Among the $76.4 million in infrastructure upgrades is the allocation of $5 million to Norfolk Southern Railway “toward safety and service reliability enhancements, including the rehabilitation of 15 miles of track along the Voorheesville corridor, grade crossing resurfacing, the installation of welded rail, and other enhancements.”

 In 2000, Canadian Pacific, which bought the Delaware and Hudson Railway Company in 1990, decided that, rather than expending significant resources repairing and then maintaining a railroad bridge over the Normanskill, it would abandon the line it used to move freight between Albany and the Northeastern Industrial Park in Guilderland — today, those 10 miles make up the Albany County Helderberg-Hudson Rail Trail.

Instead, Canadian Pacific decided to bring back into service the running track between Voorheesville and Delanson, which at that point hadn’t been in use for a decade.

In 2015, Norfolk Southern bought the 282-mile former Delaware and Hudson line from Canadian Pacific. The acquisition allowed Norfolk Southern to extend its system from central Pennsylvania through Binghamton (where a Norfolk Southern line that runs all the way to Chicago previously terminated) and from Oneonta to Delanson, where the line splits east toward Schenectady and south to Altamont and Voorheesville. 

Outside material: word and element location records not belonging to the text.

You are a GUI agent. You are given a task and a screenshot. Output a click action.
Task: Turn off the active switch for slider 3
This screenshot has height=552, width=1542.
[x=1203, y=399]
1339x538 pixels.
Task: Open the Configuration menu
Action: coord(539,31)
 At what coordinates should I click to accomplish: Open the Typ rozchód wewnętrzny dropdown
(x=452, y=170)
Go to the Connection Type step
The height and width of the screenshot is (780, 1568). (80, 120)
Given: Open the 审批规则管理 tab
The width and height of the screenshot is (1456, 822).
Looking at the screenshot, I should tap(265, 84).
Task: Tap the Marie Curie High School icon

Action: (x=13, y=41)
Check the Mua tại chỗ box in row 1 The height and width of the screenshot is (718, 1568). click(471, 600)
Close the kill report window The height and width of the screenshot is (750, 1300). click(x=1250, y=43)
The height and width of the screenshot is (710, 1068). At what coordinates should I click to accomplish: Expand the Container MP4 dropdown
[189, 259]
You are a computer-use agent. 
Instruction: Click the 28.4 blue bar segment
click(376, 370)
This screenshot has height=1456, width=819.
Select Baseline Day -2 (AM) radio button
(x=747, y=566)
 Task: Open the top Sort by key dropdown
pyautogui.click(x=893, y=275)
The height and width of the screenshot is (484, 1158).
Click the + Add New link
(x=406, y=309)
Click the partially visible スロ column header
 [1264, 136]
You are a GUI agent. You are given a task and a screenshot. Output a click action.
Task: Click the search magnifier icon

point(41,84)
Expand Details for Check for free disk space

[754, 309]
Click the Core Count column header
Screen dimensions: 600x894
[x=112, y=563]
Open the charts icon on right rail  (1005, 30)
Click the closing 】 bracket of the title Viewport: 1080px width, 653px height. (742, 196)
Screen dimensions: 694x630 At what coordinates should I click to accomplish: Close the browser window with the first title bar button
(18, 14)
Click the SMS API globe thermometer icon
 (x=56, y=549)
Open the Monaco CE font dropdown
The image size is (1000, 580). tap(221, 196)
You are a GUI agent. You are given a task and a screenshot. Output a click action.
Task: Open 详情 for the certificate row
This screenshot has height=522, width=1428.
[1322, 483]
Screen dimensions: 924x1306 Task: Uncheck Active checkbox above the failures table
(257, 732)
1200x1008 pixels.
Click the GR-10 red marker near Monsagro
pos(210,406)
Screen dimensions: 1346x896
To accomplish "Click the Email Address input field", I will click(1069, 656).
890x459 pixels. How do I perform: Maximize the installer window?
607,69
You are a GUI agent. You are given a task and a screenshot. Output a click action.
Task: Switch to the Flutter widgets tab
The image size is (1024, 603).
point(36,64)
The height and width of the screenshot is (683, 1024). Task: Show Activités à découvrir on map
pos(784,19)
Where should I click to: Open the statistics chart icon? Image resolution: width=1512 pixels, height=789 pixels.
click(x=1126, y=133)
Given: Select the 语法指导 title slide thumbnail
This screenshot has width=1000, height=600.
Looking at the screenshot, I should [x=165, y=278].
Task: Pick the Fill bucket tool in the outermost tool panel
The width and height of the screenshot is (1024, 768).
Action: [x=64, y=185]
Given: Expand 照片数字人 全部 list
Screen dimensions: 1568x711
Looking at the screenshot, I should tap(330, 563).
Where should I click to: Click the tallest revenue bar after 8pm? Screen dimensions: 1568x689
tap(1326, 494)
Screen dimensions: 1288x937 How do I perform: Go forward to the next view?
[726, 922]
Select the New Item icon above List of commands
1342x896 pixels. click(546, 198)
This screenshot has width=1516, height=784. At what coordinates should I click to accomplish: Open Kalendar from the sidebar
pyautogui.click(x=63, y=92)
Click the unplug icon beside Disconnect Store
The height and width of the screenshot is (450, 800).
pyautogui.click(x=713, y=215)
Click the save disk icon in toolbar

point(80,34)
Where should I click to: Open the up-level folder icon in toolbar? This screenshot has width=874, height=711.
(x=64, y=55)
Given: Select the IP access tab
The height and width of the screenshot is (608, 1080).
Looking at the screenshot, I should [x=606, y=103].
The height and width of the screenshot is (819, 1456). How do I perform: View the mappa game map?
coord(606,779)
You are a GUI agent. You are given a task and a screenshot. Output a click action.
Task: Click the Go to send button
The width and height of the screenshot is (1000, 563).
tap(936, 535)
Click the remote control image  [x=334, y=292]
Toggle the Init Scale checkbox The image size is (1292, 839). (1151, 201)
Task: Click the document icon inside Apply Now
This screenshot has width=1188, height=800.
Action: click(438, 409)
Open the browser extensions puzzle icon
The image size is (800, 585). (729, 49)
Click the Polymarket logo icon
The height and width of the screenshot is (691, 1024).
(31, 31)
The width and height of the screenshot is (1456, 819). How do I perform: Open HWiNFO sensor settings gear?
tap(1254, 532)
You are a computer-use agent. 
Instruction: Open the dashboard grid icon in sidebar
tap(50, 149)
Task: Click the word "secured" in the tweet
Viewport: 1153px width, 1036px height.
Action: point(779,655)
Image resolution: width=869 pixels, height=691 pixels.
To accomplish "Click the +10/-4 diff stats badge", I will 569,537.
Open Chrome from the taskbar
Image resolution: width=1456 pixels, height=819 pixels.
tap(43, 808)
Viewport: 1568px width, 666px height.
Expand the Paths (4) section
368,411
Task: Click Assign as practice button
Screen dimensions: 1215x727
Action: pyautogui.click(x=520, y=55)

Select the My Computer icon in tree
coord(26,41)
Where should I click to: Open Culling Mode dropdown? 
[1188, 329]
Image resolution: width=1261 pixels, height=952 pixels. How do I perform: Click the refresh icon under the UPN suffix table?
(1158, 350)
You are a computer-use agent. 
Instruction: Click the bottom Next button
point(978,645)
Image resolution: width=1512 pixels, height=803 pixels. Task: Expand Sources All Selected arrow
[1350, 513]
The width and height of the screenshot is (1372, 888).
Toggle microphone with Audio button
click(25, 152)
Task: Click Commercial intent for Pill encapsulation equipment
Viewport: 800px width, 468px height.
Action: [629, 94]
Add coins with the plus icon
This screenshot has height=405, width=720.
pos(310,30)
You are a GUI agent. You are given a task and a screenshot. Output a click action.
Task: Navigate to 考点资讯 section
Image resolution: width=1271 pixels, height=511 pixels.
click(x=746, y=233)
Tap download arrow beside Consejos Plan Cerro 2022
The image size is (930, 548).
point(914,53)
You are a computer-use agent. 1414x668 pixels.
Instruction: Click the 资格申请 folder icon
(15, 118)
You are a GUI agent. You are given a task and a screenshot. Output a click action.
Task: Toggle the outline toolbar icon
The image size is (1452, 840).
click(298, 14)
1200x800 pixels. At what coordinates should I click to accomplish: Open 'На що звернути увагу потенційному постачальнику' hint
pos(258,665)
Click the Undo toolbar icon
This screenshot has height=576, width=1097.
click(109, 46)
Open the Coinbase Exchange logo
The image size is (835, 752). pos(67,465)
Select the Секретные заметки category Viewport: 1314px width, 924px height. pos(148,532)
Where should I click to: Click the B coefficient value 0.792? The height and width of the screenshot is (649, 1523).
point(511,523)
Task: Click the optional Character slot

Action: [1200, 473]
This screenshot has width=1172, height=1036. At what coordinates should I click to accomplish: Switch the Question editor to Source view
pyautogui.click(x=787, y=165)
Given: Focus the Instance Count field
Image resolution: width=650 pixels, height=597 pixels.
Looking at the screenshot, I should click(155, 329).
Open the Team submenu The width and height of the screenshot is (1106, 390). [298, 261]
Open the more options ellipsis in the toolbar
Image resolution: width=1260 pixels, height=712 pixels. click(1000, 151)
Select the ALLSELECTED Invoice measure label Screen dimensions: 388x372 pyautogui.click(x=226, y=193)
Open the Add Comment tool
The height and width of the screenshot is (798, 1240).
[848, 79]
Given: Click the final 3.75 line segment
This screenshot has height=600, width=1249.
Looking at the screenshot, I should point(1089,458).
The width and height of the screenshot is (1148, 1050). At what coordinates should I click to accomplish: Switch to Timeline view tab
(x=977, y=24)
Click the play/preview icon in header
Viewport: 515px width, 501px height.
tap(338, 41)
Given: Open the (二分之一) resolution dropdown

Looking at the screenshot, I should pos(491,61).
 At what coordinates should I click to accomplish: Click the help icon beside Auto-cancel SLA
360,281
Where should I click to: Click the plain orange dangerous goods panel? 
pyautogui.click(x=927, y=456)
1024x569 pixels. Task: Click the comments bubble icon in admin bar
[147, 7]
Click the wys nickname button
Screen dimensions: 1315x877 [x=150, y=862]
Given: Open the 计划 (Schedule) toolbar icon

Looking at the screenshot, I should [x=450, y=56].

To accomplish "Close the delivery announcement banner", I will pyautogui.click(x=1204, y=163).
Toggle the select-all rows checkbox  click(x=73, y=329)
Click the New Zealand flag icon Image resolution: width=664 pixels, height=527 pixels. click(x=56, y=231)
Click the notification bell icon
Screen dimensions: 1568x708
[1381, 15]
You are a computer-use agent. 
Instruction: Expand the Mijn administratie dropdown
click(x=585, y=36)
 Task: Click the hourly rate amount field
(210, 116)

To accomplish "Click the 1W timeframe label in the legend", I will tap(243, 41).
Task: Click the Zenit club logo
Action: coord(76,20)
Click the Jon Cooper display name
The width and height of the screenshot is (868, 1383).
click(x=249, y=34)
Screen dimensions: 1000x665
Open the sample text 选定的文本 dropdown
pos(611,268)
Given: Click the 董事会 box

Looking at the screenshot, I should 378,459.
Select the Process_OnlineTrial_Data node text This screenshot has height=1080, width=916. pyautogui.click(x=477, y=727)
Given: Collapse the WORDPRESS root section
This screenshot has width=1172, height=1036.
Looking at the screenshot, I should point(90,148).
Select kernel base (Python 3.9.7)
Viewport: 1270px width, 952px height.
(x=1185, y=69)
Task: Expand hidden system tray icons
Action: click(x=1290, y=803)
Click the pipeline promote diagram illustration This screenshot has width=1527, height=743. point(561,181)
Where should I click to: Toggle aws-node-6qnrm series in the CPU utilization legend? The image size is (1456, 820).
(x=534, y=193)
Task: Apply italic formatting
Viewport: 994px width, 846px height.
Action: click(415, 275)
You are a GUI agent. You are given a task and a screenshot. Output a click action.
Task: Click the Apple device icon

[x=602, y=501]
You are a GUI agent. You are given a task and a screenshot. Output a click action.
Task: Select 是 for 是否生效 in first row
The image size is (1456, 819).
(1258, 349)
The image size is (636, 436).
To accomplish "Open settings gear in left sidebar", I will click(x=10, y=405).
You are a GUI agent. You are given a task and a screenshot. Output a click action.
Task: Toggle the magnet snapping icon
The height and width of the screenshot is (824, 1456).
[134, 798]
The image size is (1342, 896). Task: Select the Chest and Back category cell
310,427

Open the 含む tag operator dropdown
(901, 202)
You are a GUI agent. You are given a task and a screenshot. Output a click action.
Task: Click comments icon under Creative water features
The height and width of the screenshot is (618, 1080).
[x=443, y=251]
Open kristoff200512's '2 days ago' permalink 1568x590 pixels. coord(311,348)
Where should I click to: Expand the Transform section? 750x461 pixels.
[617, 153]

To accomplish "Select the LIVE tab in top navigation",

SMS Rail Lines began leasing the 15.5-mile Voorheesville Running Track in 2007. Norfolk Southern terminated that agreement last year. 

Norfolk Southern’s upgrades are tied to CSX’s proposed takeover of Pan Am Railways, a deal currently being scrutinized by the federal Surface Transportation Board. 

CSX in November 2020 reached an agreement to acquire Pan Am Railways, based in Massachusetts, and seven of its subsidiaries. But Norfolk Southern, the owner of the rail line crossing over Route 146 in Altamont and crossing over Main Street and Voorheesville Avenue in Voorheesville, raised objections to the STB, which has economic regulatory oversight over the nation’s railroads.

At issue for Norfolk Southern was its 50-percent stake in a Pan Am Railway subsidiary, Pan Am Southern. Norfolk Southern claimed, among other things, that the deal could be anti-competitive. The two sides came to an agreement that would allow Norfolk Southern to use 161.5 miles of CSX’s rails to move 9,000-foot-long specialty trains between Voorheesville and central Massachusetts twice a day every day.

The specialty train pulls rail cars that each carry 80,000 pounds of automobiles from the nation’s car manufacturers. Track upgrades would be needed in part to accommodate the weight of the trains carrying the automobiles. 

Use of CSX’s rails would allow Norfolk Southern to move one of its 1.7-mile-long double-stacked trains within 35 miles of Boston without having to stop in Saratoga County to take the top stack off the train to make it through a too-low tunnel in Massachusetts.

Were the deal to fall through, the state money wouldn’t go away.

“This funding was awarded through a competitive process,” state Department of Transportation spokesman Bryan Viggiani told The Enterprise by email on Wednesday. “The rehabilitation of this segment of the line is not impacted by the proposed acquisition of PanAm by CSX.”